Ce tourteau en rémoulade de céleri était délicieux.  Un travail collectif puisque c'est Christian qui s'est chargé de décortiquer patiemment les crabes. Les splendides assiettes m'ont rappelé un repas chez Kei. Normal. En retournant l'une d'elles (vide), j'ai vu la signature "Jaune de Chrome". 

C'est justement ce porcelainier local qui fabrique les assiettes de Kei.

Le Limoux Louis 2011 des Hautes terres (Chardonnay/Chenin), rond et frais, doté d'une belle matière, a parfaitement accompagné le tourteau.

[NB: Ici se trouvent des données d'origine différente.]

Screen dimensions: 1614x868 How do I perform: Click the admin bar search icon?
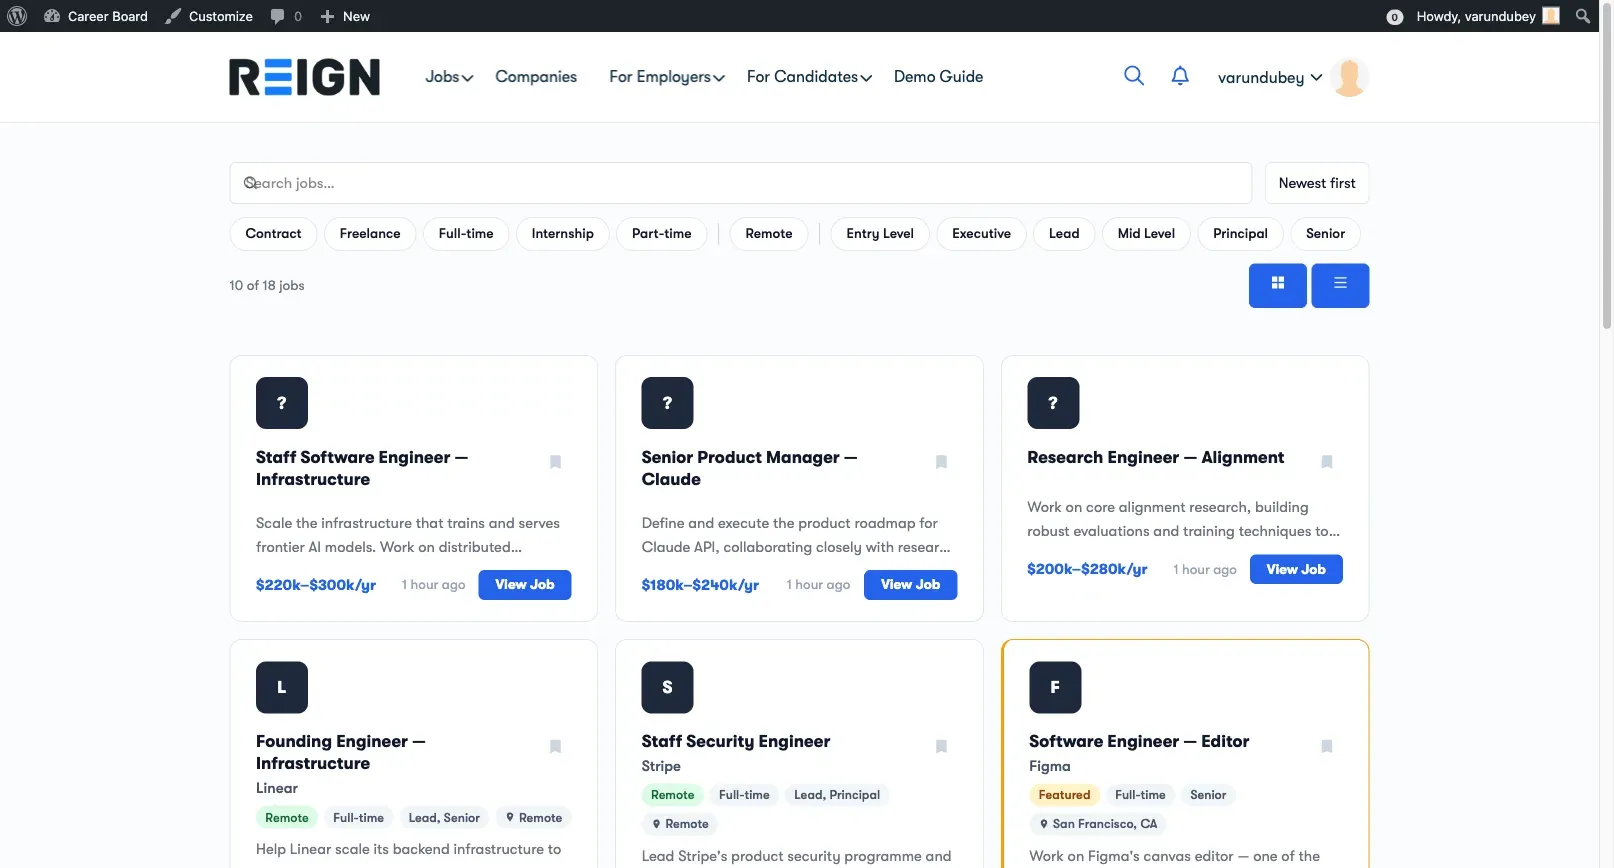(1582, 16)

Puis nous sommes passés à un pavé de boeuf du Limousin longuement maturé accompagné de morilles et d'un cannelloni au cèpes. Petite touche originale terre/mer : une huître était posée sur le boeuf (juste après la photo), apportant une note iodée le temps d'une bouchée. La viande tendrissime était parfaitement cuite, c'est à dire bien saisie à l'extérieur, et très peu à l'intérieur.

Ce Morey Saint Denis 1955 de Léon Violland apporté par Claudine était loin d'être en fin de course même s'il était prêt à boire. Il avait un nez de cerise confite, d'encens et d'épices, et une bouche fine et séveuse, au toucher très doux, avec une belle persistance. Il a montré une bonne résistance à l'air, puisque le fond de bouteille servi 1 heure plus tard était toujours aussi bon.

Ce Daumas Gassac 1998 vous réconcilierait presque avec ce domaine qui a perdu de son prestige ces dernières années. Il faut dire qu'à l'époque, les meilleures vignes de Cabernet Sauvignon était dans cette cuvée alors qu'elles vont aujourd'hui dans "Emile Peynaud". Du coup, on a ici un véritable hybride entre un grand Bordeaux et un grand Languedoc, avec cette tension majestueuse médocaine enjolivée par la garrigue méditerranéenne. Superbe (il faut dire que 1998 est un grand millésime dans la région).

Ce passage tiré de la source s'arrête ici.